Amir Kalev, lead quantum scientist at USC Viterbi's Information Sciences Institute, suspected that quantum computing could strengthen AI's ability to draw these boundaries accurately. Working with former student Naman Jain, who earned a master's degree in quantum information science in 2025, Kalev developed a quantum module called Quantum Feature Extraction, or QuFeX. Rather than replacing conventional computing, QuFeX was designed to enhance existing AI systems.

"Quantum computing's value may depend partly on efficiency rather than simply outperforming conventional machines in speed," noted Naman Jain.

Naman Jain, Quantum Information Science Researcher at USC

The researchers incorporated QuFeX into an established medical imaging system called U-Net, a neural network architecture widely used for image segmentation. The resulting hybrid system, called Qu-Net, combines conventional artificial intelligence with quantum computing techniques. When tested against leading conventional AI models across several image-segmentation benchmarks involving medical images, Qu-Net achieved roughly a 7% improvement in accuracy.

Why Does Using Fewer Computing Parameters Matter?

The efficiency gains may prove just as important as the accuracy improvements. During testing, Qu-Net used approximately 250,000 parameters, internal values that an AI system learns during training to interpret information and make predictions. By contrast, the conventional U-Net required approximately 1.5 million parameters, or about six times as many. This dramatic reduction in computational complexity could have significant real-world implications.

Smaller models require less computing power to train and deploy, making sophisticated AI tools more accessible to hospitals and clinics where computing resources remain limited. The efficiency gains also mean faster processing during clinical use, which could speed up the time-consuming process of preparing radiation treatment plans. Kalev ultimately wants to shorten personalized radiation-treatment planning from days to a single clinical visit, allowing doctors to scan a patient, develop the plan, and potentially begin treatment much sooner.

Steps to Bring Quantum AI Into Clinical Practice

  • Clinical Collaboration: Kalev has started working with physicians at USC's Keck School of Medicine, including Dr. Eric Chang, chair of the Department of Radiation Oncology, to investigate practical applications of the quantum machine learning system.
  • Real-World Testing: The research team plans to test their technology using both simulated scans and images from actual patients to validate performance in clinical settings.
  • Adaptive Treatment Planning: Successful testing could lead to systems that help physicians adjust radiation plans as tumors change during treatment, since tumors can shrink, grow, or shift position between sessions.

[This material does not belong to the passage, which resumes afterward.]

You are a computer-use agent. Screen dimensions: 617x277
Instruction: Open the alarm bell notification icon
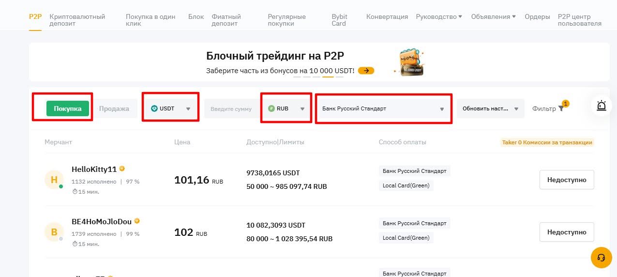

The research, published in the journal Quantum Science and Technology, was motivated by a significant problem facing medical AI: limited training data. Large AI models typically improve when developers train them on enormous datasets, but medical researchers often lack that luxury. Patient privacy concerns, specialized imaging requirements, and limited examples of certain diseases constrain available training information. Medical images can also vary substantially in quality and consistency, making it harder for conventional AI systems to learn robust patterns.

Jain said the team wanted to determine whether quantum technology could help artificial intelligence overcome these data limitations. The hybrid approach appears to have succeeded, producing more accurate boundaries around suspicious tissue during experiments. Those improvements could eventually help radiation oncologists determine which areas require treatment while carefully limiting radiation exposure to surrounding healthy tissue.

However, the research remains at an early stage and has not yet established Qu-Net as a clinical diagnostic tool. The technology would still require extensive testing before researchers could establish whether it delivers the promised benefits in real clinical practice. Beyond cancer care, the underlying technology could eventually assist doctors working with brain disorders, cardiovascular disease, and surgical planning, suggesting the quantum-AI approach may have applications far beyond oncology.